The Mathematical Properties of Varentropy
Now we discuss some mathematical properties of varentropy at a discrete distribution with a fixed entropy.
Let $X$ be a discrete random variable with support $\{x_1, x_2, \ldots, x_k\}$ and corresponding probabilities $P(X = x_i) = p_i$, and let $H(X) = H_0$ be the entropy of $X$. The varentropy $V(X)$ can be expressed as:
$$ V(X) = \sum_{i=1}^{V} p_i \left( -\log(p_i) \right)^2 - H_0^2 $$Lagrange Multiplier Method
To find the lower bound of varentropy for a fixed entropy $H_0$, we can use the method of Lagrange multipliers. We want to maximize $V(X)$ subject to the constraints that the probabilities sum to 1 and the entropy is fixed. We can consider it as the following optimization problem:
$$\begin{align} &\min V(X) = \sum_{i=1}^{k} p_i \left( -\log p_i \right)^2 - H_0^2 \\ &\text{s.t. } \sum_{i=1}^{k} p_i = 1,\ -\sum_{i=1}^{k} p_i \log(p_i) = H_0 \end{align}$$We can set up the Lagrangian function:
$$\mathcal{L}(p_1, p_2, \ldots, p_k, \lambda, \mu) = V(X) + \lambda \left( \sum_{i=1}^{k} p_i - 1 \right) + \mu \left( -\sum_{i=1}^{k} p_i \log(p_i) - H_0 \right)$$Taking the partial derivatives of $\mathcal{L}$ with respect to $p_i$, $\lambda$, and $\mu$, and setting them to zero gives us the following system of equations:
$$\begin{align} \frac{\partial \mathcal{L}}{\partial p_i} &= \left( -\log(p_i) \right)^2 + 2 \log(p_i) + \lambda + \mu ( -\log(p_i) - 1 ) = 0, \quad \text{for } i = 1, 2, \ldots, k \\ \frac{\partial \mathcal{L}}{\partial \lambda} &= \sum_{i=1}^{k} p_i - 1 = 0 \\ \frac{\partial \mathcal{L}}{\partial \mu} &= -\sum_{i=1}^{k} p_i \log(p_i) - H_0 = 0 \end{align}$$Simplifying the first equation, we have:
$$\left(\log p_i \right)^2 + (2 - \mu) \log p_i + (\lambda - \mu) = 0$$This is a quadratic equation about $t =\log p_i$:
$$ t^2 + (2 - \mu) t + (\lambda - \mu) = 0 $$Given the fixed $\lambda$ and $\mu$, this equation has at most two solutions for $t$, denoted as $t_1$ and $t_2$. Therefore, the probabilities $p_i$ can take at most two distinct values.

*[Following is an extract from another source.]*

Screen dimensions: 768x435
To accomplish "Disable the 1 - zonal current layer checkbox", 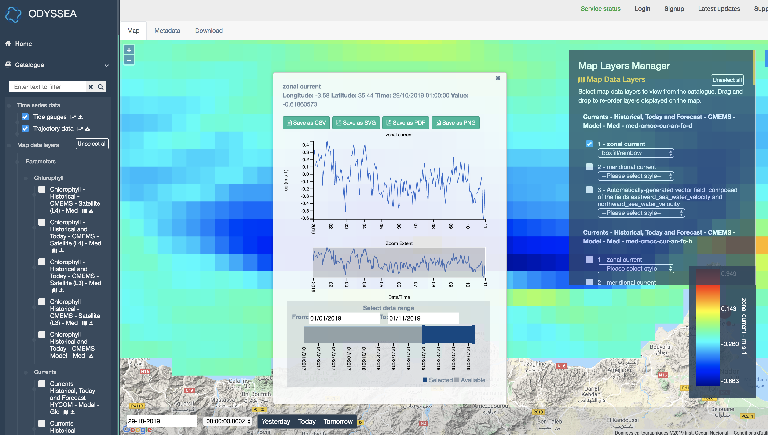I will click(589, 144).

Conclusion 1 (Two-Level Structure): Any extremal solution takes on at most two distinct probability values. That is, the optimal distribution can be described by a “two-level” structure: the probabilities $p$ take on only two values, $p_a$ and $p_b$, occurring at $M$ and $N$ points, respectively.
Two-Level Structure
Based on Conclusion 1, we can express the probabilities as follows:
- Let the first level have size $M$ and a total probability mass of $\alpha$. The probability for each point in this level is then $p_a = \alpha/M$, and the Information Content is $I_a = -\log(p_a) = \log(M/\alpha)$.
- The second level has size $N$ and a total probability mass of $1 - \alpha$. Consequently, the probability for each point in this level is $p_b = (1 - \alpha)/N$, and the Information Content is $I_b = -\log(p_b) = \log(N/(1 - \alpha))$.
Thus, we can express the entropy and varentropy in terms of $M$, $N$, and $\alpha$:
$$\begin{align} H(\alpha, M, N) &= -M \cdot p_a \log p_a - N \cdot p_b \log p_b \\ &= -\alpha \log(\frac{\alpha}{M}) - (1 - \alpha) \log(\frac{1 - \alpha}{N})\\ &= \alpha \log M + (1 - \alpha) \log N + H_b(\alpha) \end{align} \tag{1}$$Here, $H_b(\alpha) = -\alpha \log(\alpha) - (1 - \alpha) \log(1 - \alpha)$ is the binary entropy function.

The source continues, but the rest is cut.